Non smette di sorprendermi che le problematiche della lettura suscitino spesso scarso interesse, perfino tra i bibliotecari o tra gli insegnanti, e tra i genitori, quando pensiamo a quanto importanti siano per lo sviluppo e il futuro di ciascuno. Qualsiasi mamma vuole che i propri figli sappiano correre, nuotare, andare in bicicletta, sciare, magari giocare a tennis, e così via. Ma non siamo più gazzelle o leopardi nella giungla, e il loro futuro dipenderà pochissimo dal fatto che gli venga il fiatone dopo un po’ di corsa e moltissimo dal fatto che gli giri la testa davanti a due pagine fitte da leggere. Il loro futuro di studio e di lavoro, ma anche quello di cittadini, di genitori, di persone che curano il proprio benessere e quello di chi li circonda, dipenderà soprattutto dallo sviluppo delle loro capacità intellettuali e di comprensione e dall’interesse che avranno sviluppato per la conoscenza e l’espressione umana.
Nonostante i grandi progressi dell’istruzione e della cultura negli ultimi due secoli, e in Italia particolarmente negli ultimi cinquant’anni, continuano a riprodursi anche oggi condizioni di miseria culturale meno appariscenti della denutrizione e del rachitismo ma non meno drammatiche nei loro effetti. Ancora oggi il 40% dei bambini e ragazzi italiani non legge nemmeno un libro, il 40% dei genitori non pensa di comprare o regalare un libro ai propri figli nemmeno una volta all’anno, i libri per bambini e ragazzi venduti in Italia oscillano fra uno e due a testa (e questo fa ancora più spavento quando penso a quanti libri comprano e leggono i miei figli, e probabilmente i vostri). Non bisogna mai dimenticare che il prezzo di questa miseria culturale lo paghiamo tutti, non solo quelli che la vivono in prima persona, perché viviamo tutti nella stessa società, senza (per fortuna) ghetti impenetrabili.
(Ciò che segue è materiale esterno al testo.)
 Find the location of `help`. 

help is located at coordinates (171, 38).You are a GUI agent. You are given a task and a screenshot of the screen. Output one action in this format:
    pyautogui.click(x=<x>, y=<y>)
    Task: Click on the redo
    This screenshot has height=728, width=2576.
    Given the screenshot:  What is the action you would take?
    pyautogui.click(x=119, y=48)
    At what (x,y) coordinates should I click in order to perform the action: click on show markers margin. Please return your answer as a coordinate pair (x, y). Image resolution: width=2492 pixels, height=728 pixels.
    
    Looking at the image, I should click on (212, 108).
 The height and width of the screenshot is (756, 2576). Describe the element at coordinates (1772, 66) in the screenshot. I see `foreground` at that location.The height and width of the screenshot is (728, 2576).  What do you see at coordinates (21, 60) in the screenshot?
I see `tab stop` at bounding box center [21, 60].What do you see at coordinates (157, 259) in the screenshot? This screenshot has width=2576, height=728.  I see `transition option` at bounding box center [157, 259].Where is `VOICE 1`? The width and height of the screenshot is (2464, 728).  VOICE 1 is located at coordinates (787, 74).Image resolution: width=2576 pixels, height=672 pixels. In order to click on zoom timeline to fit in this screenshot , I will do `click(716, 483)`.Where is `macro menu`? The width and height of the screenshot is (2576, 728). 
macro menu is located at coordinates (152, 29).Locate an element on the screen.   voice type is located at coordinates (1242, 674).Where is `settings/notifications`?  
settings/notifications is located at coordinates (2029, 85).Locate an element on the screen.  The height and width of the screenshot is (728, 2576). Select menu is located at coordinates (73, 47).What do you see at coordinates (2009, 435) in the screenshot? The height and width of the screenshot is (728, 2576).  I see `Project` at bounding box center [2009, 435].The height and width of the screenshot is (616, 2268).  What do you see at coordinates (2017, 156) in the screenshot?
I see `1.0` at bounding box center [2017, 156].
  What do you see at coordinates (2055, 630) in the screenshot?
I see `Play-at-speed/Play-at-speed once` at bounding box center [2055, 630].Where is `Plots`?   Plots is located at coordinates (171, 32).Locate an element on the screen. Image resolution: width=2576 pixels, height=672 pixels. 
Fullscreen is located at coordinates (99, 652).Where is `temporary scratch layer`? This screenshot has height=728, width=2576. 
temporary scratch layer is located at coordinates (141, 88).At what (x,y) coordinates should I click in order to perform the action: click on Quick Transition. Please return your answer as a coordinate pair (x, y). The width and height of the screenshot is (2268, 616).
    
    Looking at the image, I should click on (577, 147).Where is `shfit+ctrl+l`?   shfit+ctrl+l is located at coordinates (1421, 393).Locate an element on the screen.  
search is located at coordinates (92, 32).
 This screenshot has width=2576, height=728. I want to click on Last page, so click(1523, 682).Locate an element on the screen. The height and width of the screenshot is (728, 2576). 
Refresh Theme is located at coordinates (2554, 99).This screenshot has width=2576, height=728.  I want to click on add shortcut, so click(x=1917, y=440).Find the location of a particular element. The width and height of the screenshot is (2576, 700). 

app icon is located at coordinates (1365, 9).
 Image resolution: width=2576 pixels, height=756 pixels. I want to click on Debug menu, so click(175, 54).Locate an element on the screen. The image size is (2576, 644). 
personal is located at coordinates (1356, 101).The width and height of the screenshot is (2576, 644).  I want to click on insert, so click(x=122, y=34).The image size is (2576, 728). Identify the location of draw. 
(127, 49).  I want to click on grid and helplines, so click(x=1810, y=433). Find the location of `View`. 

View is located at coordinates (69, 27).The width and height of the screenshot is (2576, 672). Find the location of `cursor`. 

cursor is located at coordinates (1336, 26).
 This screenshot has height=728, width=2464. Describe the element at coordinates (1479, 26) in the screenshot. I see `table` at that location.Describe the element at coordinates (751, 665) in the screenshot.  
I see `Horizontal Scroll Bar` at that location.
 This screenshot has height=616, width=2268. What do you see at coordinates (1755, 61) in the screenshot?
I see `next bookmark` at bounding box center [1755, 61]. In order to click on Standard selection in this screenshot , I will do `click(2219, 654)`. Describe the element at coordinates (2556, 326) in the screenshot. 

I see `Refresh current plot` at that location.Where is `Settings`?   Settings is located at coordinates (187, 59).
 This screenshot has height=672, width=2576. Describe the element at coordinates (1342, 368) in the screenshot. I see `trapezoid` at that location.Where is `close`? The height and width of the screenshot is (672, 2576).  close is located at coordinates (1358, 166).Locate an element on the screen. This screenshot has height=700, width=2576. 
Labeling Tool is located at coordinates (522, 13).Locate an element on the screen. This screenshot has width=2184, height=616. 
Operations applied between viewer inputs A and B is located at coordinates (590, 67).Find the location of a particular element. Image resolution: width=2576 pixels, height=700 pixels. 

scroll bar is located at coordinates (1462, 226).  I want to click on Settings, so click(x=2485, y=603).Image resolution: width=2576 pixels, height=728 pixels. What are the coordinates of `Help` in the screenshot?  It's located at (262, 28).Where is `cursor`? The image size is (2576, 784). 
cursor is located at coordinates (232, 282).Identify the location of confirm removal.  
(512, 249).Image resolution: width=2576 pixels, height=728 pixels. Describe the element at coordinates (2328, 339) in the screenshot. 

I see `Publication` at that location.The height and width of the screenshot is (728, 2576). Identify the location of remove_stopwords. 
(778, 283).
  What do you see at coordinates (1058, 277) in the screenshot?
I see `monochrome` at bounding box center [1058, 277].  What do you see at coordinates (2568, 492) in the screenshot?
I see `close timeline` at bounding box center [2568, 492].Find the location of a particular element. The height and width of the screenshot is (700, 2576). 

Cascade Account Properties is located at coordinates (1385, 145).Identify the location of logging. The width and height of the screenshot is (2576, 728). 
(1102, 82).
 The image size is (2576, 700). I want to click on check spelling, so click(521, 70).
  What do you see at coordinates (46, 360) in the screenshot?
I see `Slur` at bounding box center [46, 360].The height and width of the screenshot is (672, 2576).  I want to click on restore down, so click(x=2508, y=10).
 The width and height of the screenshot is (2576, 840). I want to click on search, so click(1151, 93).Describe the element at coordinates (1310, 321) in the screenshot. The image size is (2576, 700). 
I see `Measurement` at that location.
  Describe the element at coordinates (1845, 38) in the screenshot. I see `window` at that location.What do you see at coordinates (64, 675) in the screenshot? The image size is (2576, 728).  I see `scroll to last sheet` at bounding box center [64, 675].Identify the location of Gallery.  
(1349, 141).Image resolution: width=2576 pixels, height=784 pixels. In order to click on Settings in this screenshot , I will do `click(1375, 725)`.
Nati per leggere ci ricorda queste cose, ci invita a pensarci, anche se non facciamo i bibliotecari per ragazzi o i pediatri, anche se non abbiamo figli o nipoti. E ci mostra, come bibliotecari, un modo concreto per coinvolgere altre forze e condividere con altre persone i nostri valori, rimettendo il libro e la lettura al centro dei nostri interessi, per lo sviluppo delle persone, della cultura e di una società migliore.


PETRUCCIANI, Alberto. Nati per leggere ci riguarda tutti. «AIB Notizie», 16 (2004), n. 9, p. II.